The optimal overlap happens when both travelers move together as long as the cell remains compatible with shortest-path constraints for both destinations. The moment one direction becomes incompatible, the paths must diverge.
This leads to a direct geometric formula based on Manhattan distances between points.
| Approach | Time Complexity | Space Complexity | Verdict |
|---|---|---|---|
| Enumerate paths | exponential | exponential | Too slow |
| Geometry with Manhattan distances | O(1) | O(1) | Accepted |
Algorithm Walkthrough
- Compute the Manhattan distances between all relevant pairs of points: from A to B, A to C, and B to C. These distances fully describe shortest path geometry in a grid.
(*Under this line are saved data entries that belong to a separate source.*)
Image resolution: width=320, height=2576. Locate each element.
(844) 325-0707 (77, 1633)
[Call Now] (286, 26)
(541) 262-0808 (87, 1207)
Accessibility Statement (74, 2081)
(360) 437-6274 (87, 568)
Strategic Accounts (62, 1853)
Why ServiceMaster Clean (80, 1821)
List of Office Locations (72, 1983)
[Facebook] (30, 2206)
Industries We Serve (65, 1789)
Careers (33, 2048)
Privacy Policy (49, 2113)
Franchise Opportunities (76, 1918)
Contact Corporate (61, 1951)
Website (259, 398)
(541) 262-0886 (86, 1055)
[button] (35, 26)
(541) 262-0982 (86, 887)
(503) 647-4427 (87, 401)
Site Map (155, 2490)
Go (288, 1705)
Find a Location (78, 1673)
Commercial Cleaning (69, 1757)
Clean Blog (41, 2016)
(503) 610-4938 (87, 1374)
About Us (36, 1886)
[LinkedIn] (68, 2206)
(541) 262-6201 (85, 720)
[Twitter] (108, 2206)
- Observe that if both travelers share a path for as long as possible, they effectively move together from A until a point where continuing together would force at least one of them to take a non-shortest detour. This divergence is determined entirely by how far B and C are from each other relative to A.
- The maximum shared segment corresponds to walking from A toward the region where shortest paths to B and C overlap. This overlap is governed by how much their shortest-path corridors intersect.
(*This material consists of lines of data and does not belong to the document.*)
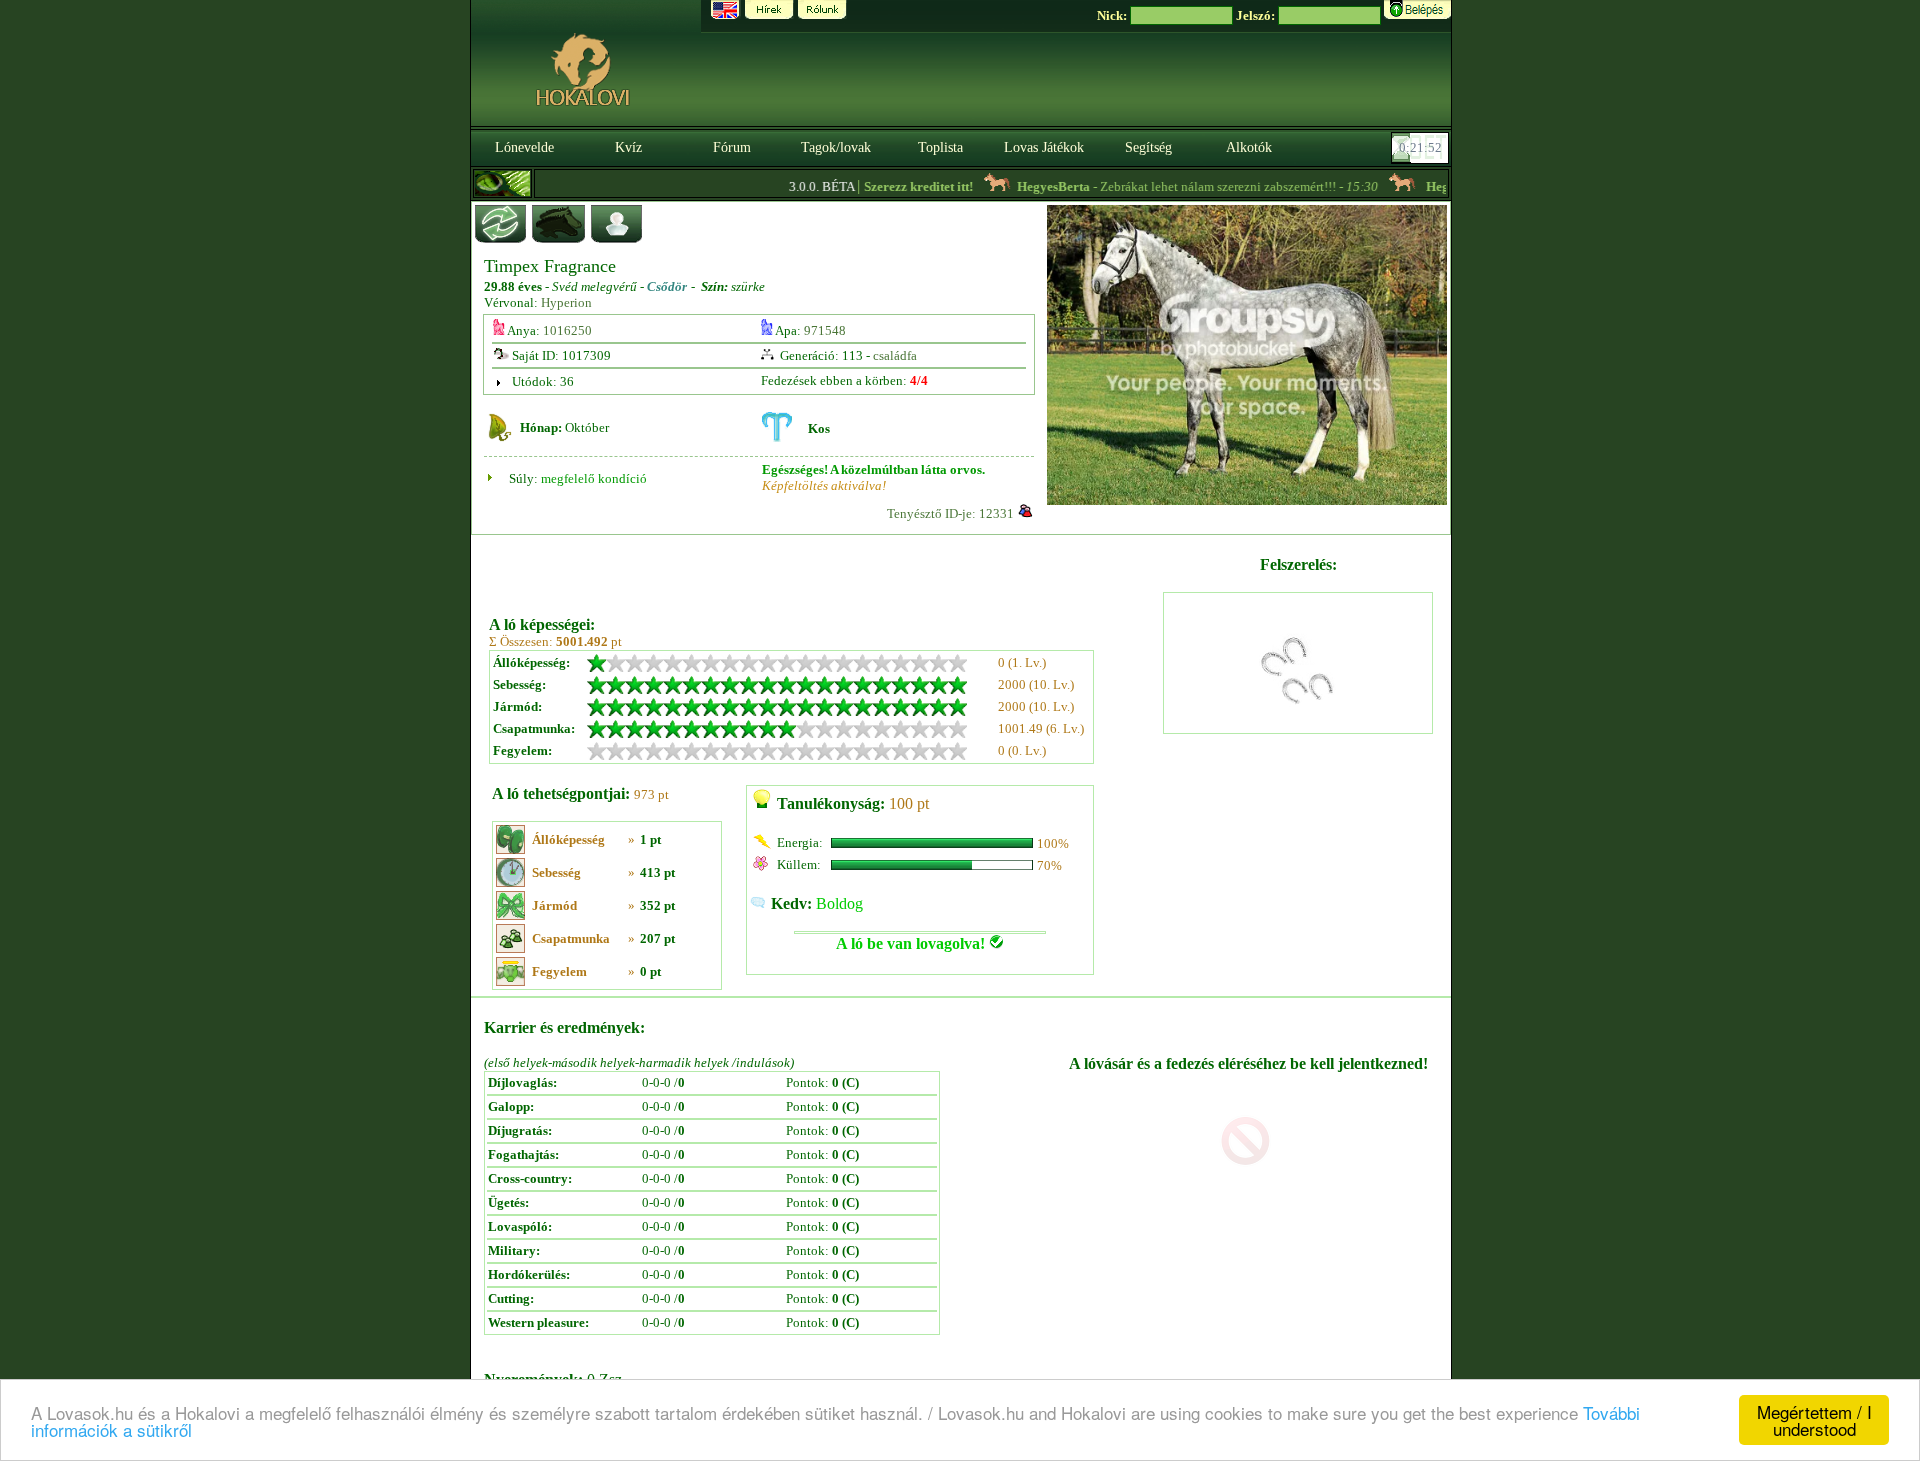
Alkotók (1249, 147)
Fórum (732, 147)
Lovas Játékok (1044, 147)
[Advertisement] (824, 568)
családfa (895, 355)
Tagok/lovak (836, 147)
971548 (825, 330)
- The final result simplifies to half the quantity:
$$d(A,B) + d(A,C) - d(B,C)$$
plus 1, with integer division handling grid cell counting. This expression measures how much of the paths can be aligned before separation becomes unavoidable. 5. Return the computed value for each test case.
The key reasoning step is that the overlap is determined by subtracting the direct separation between B and C from the combined distance both must individually cover from A. What remains is exactly the shared portion of their monotone routes.
Why it works: shortest paths in Manhattan geometry behave like monotone chains. Any shared segment must itself be a shortest path prefix to both destinations. The only obstruction to full sharing is the geometric divergence between the two target directions, and this divergence is fully captured by the triangle inequality gap between distances.
Python Solution
import sys
input = sys.stdin.readline
def manhattan(x1, y1, x2, y2):
return abs(x1 - x2) + abs(y1 - y2)
def solve():
t = int(input())
for _ in range(t):
ax, ay = map(int, input().split())
bx, by = map(int, input().split())
cx, cy = map(int, input().split())
d_ab = manhattan(ax, ay, bx, by)
d_ac = manhattan(ax, ay, cx, cy)
d_bc = manhattan(bx, by, cx, cy)
# maximum overlap of shortest paths
ans = (d_ab + d_ac - d_bc) // 2 + 1
print(ans)
if __name__ == "__main__":
solve()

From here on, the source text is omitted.